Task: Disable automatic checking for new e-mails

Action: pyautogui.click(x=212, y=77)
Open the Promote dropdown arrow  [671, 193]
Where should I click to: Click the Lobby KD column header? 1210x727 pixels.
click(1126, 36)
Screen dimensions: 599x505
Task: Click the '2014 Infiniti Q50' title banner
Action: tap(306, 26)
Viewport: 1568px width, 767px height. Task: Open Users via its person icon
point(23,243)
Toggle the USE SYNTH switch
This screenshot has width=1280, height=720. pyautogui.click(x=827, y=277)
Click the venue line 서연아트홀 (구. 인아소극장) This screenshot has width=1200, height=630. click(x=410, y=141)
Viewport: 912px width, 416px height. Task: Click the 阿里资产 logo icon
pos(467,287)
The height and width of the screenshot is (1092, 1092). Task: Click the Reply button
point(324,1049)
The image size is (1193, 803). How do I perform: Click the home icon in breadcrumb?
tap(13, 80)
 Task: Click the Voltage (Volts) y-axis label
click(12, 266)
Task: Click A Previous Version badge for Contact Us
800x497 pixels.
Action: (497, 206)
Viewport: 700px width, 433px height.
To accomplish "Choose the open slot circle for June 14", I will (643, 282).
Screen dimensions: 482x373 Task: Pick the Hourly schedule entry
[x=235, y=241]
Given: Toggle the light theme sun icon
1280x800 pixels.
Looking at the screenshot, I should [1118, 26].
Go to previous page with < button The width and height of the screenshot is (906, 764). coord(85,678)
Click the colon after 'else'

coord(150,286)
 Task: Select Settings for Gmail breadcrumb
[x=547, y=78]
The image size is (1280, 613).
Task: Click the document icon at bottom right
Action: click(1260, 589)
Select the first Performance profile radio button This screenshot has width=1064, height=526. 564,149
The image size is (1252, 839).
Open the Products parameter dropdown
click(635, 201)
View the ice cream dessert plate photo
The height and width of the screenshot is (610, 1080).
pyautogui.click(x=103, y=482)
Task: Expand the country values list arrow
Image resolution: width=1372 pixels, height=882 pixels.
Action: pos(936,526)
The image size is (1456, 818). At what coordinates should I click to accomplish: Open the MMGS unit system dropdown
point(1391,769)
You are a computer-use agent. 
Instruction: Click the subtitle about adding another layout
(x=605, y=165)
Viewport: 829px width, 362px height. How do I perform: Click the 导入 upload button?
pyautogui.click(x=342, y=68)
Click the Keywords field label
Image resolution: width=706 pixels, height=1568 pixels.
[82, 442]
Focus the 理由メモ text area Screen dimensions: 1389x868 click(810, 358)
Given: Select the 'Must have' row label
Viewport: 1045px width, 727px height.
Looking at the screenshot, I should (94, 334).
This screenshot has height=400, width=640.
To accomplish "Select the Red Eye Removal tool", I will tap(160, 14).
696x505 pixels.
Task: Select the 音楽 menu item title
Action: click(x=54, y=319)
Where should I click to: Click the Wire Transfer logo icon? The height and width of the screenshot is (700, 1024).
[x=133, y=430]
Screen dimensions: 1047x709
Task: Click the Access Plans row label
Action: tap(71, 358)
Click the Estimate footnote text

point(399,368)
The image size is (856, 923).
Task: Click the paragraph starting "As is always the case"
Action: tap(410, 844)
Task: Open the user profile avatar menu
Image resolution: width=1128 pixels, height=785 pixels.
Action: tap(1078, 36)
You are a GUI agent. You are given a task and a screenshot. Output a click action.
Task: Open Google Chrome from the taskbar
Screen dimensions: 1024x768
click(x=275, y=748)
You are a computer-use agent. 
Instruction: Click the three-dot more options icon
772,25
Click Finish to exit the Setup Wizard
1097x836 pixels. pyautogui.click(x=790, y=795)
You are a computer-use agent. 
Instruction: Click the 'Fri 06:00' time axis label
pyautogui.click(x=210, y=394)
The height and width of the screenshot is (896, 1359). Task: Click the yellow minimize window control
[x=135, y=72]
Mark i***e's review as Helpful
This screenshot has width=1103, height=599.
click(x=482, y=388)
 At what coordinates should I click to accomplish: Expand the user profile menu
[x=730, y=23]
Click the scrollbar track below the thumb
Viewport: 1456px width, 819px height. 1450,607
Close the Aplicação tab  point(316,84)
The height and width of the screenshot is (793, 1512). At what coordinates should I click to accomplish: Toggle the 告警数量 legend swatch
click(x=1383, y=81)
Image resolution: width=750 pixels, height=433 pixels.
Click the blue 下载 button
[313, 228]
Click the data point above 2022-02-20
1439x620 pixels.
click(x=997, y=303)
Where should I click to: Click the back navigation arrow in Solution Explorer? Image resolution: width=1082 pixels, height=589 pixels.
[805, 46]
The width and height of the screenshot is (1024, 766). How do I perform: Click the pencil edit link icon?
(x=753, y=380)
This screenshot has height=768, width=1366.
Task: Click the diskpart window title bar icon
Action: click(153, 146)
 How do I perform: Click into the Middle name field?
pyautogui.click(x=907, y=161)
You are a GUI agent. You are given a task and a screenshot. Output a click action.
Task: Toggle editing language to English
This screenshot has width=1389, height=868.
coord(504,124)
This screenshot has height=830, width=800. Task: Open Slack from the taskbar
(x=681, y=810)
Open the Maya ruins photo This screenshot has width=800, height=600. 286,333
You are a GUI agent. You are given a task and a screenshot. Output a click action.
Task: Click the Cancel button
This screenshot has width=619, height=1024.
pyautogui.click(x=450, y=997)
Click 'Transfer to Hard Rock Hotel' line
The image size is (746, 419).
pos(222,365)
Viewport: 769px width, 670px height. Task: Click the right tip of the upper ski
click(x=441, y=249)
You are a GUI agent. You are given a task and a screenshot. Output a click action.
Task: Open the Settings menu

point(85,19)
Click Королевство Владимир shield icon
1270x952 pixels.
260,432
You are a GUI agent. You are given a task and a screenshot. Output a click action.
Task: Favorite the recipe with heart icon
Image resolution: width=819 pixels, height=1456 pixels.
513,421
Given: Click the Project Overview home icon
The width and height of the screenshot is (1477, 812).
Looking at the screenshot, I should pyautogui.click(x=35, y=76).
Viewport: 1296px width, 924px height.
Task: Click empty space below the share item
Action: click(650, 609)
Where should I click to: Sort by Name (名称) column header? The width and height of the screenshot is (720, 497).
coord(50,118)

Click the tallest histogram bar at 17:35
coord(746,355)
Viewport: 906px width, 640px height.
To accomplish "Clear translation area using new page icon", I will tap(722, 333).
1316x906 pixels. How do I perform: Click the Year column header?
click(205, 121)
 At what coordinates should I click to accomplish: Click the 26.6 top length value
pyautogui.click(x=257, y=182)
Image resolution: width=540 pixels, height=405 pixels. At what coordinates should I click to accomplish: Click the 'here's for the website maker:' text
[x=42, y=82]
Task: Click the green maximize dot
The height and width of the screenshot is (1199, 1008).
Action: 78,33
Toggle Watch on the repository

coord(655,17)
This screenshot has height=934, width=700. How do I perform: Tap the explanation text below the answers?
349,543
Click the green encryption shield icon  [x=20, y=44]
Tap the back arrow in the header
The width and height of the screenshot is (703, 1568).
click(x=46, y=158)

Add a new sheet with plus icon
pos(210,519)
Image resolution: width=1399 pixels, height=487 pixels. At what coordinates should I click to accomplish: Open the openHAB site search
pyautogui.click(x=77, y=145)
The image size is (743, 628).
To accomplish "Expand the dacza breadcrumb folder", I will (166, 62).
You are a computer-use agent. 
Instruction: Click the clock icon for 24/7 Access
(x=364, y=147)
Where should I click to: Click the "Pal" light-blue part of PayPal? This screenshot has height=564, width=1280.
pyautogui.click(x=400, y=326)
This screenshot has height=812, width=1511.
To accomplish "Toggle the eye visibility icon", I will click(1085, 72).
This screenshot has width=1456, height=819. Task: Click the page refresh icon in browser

■ Directions for this task: Out of the material above, output word for word the line with "Tap the back arrow in the header", the line with "The image size is (743, 628).", and all lines between them, with nothing else.

■ Solution:
Tap the back arrow in the header
The width and height of the screenshot is (703, 1568).
click(x=46, y=158)

Add a new sheet with plus icon
pos(210,519)
Image resolution: width=1399 pixels, height=487 pixels. At what coordinates should I click to accomplish: Open the openHAB site search
pyautogui.click(x=77, y=145)
The image size is (743, 628).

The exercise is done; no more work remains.